Anyhow, for some reason my built-like-a-rock transmitter didn’t get out too well (nor did I hear too well). Perhaps it was something to do with the fact that the average height of my skimpy antenna was only about 8 feet off the ground!

Anyhow, I contacted some locals with this rather squirrelly setup on 40 meters, at least when I wasn’t repairing my Papaya-Tree Longwire. You see, for those who don’t know this already from first-hand experience, papaya trees drop their branches/leaves very easily. They are definitely not good antenna supports. (I kept blaming my little brother for breaking my Skywire, but he was actually innocent of all charges, I think.)

Things could only go up from a Papaya-Tree Longwire, as you might imagine, but the later tales of KH6DKD and his antennas are General-class stories I’ll tell sometime later. After I upgraded to General class I got excited about chasing DX on 20 meters, leaving 40 meters for inter-island communications. But writing this has brought me to realize that the lowly Papaya-Tree Longwire started me out on the path leading to a career at ARRL writing about antennas. During and after my Novice days in Hawaii, I constantly dreamed about how to improve my signal through improving my antennas. I still do!

Here’s the earliest photo I could find, with a youthful Dean showing a neighborhood kid (the one with headphones on his head) my station. I had at that time graduated to a Johnson Ranger and a National Radio Company NC-300. I loved that old receiver.

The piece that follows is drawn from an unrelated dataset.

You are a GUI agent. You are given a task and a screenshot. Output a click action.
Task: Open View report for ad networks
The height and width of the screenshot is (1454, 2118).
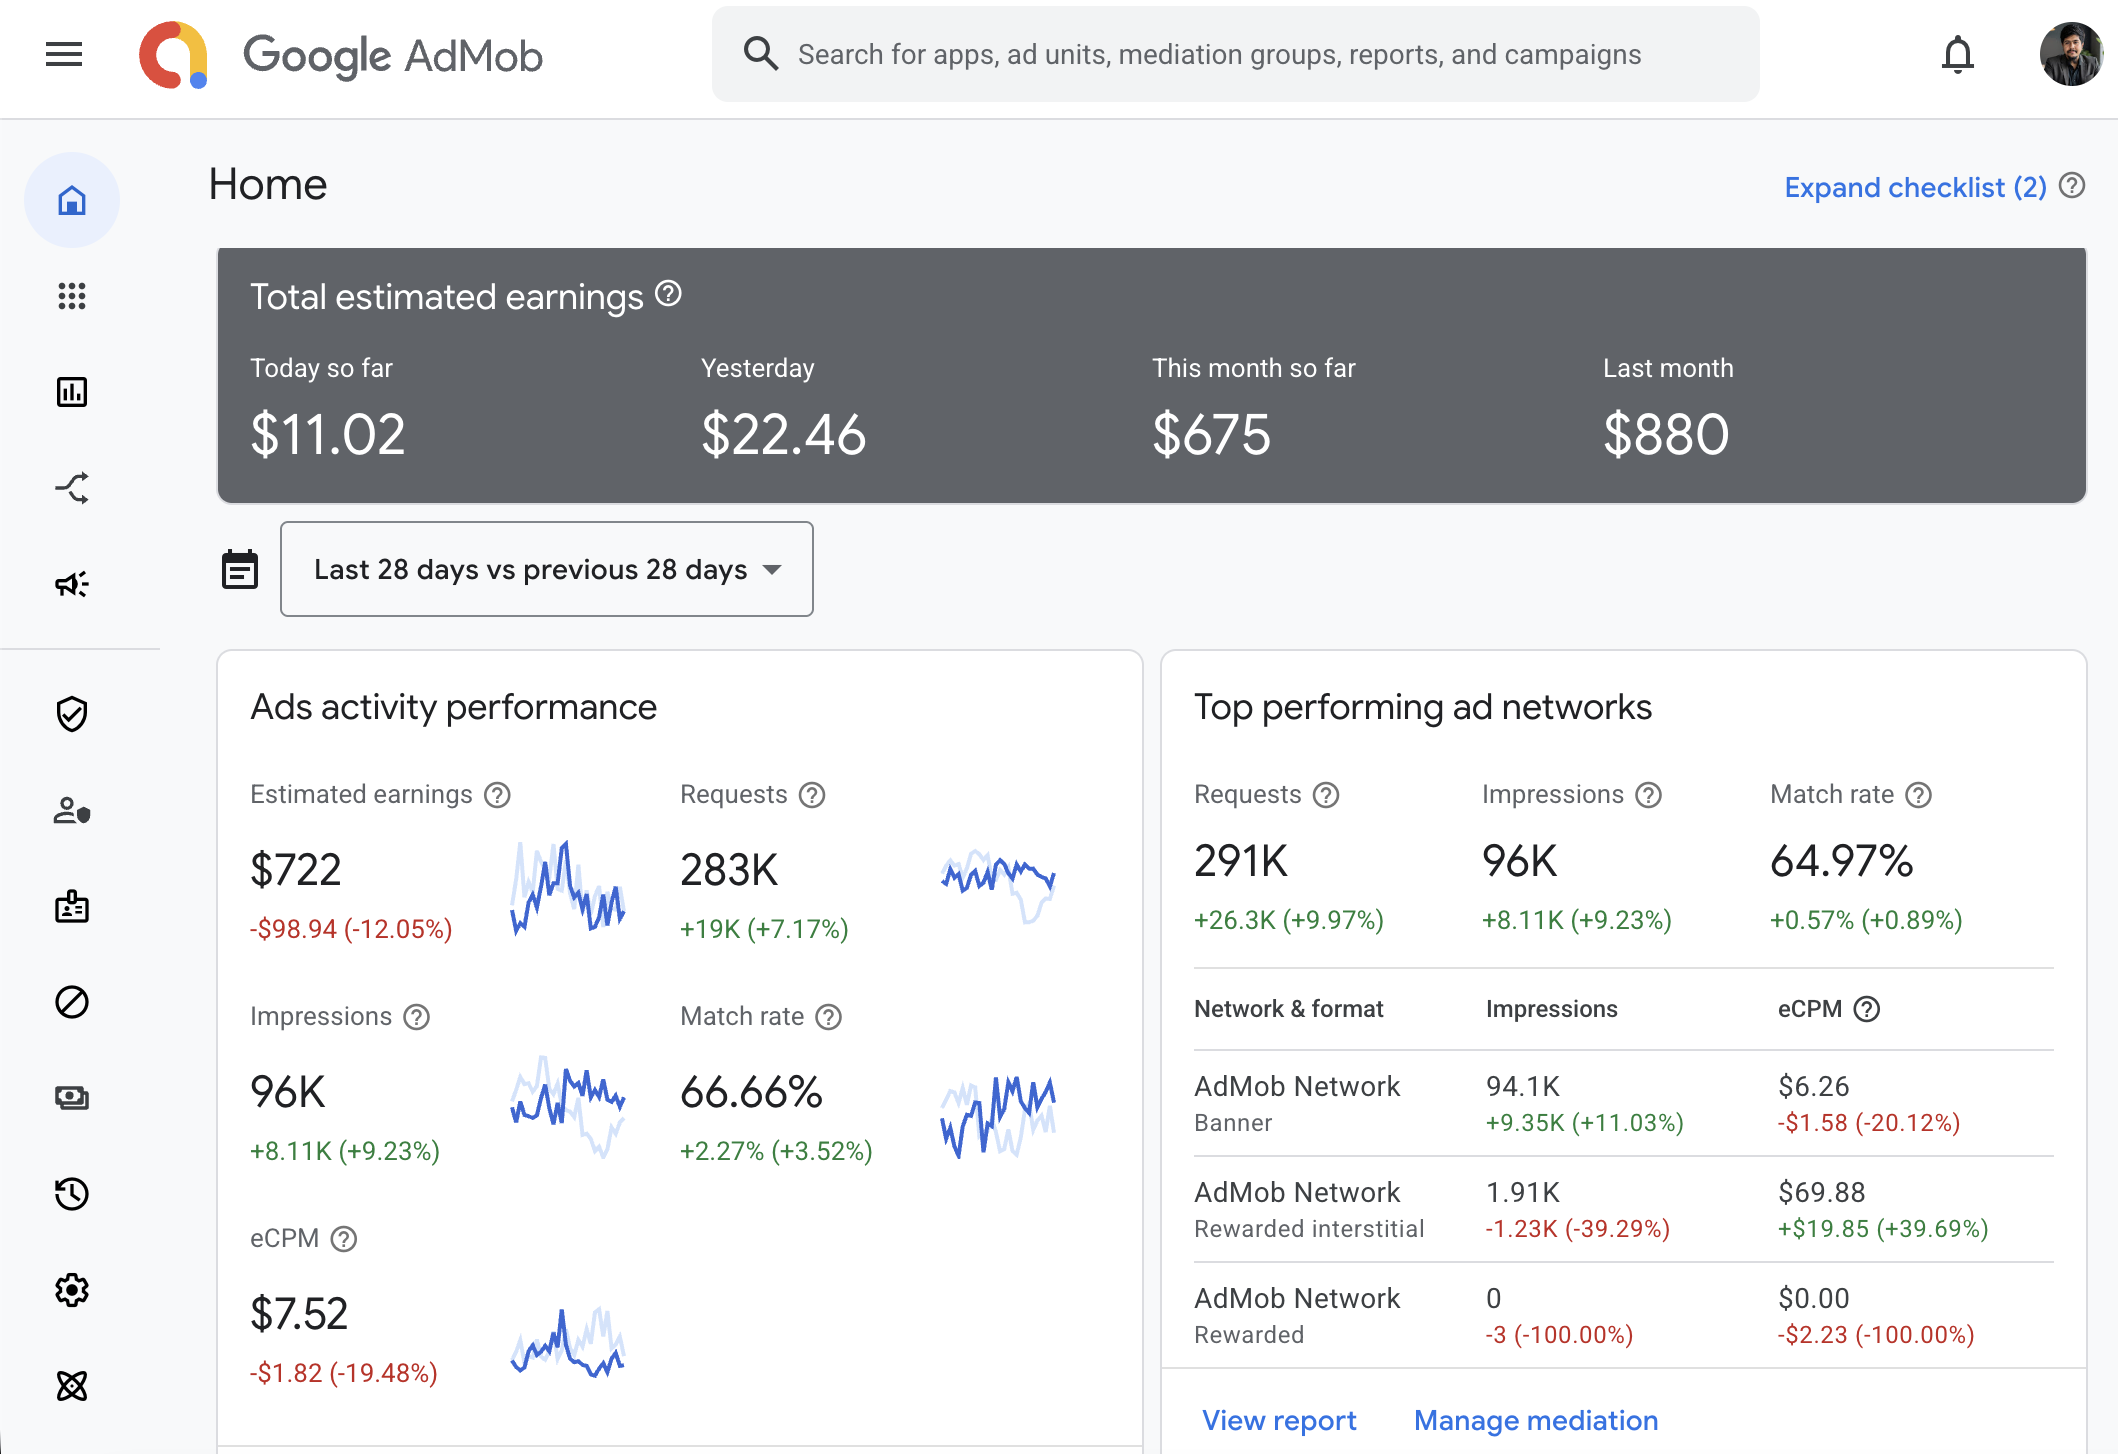(x=1279, y=1420)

It was very sensitive, but overloaded very easily when any neighboring hams came on the band. Things like dynamic range were not big things on the minds of radio engineers in those days when the NC-88 was designed.

A love of receivers and transmitters (and yes, antennas) led to me my first job after college — working for the very same National Radio Company. I designed much of the signal path for the last of the “HRO” (Heckuva Rush Order) receivers before the company went bankrupt in 1971. (No, I don’t think it was my fault!)